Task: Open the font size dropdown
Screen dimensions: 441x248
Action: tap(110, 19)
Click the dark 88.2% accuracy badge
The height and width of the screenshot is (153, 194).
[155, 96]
__________________________________________________
About this exercise
Every line above is to be transcribed exactly, with nothing missed.

Response to this exercise
Task: Open the font size dropdown
Screen dimensions: 441x248
Action: tap(110, 19)
Click the dark 88.2% accuracy badge
The height and width of the screenshot is (153, 194).
[155, 96]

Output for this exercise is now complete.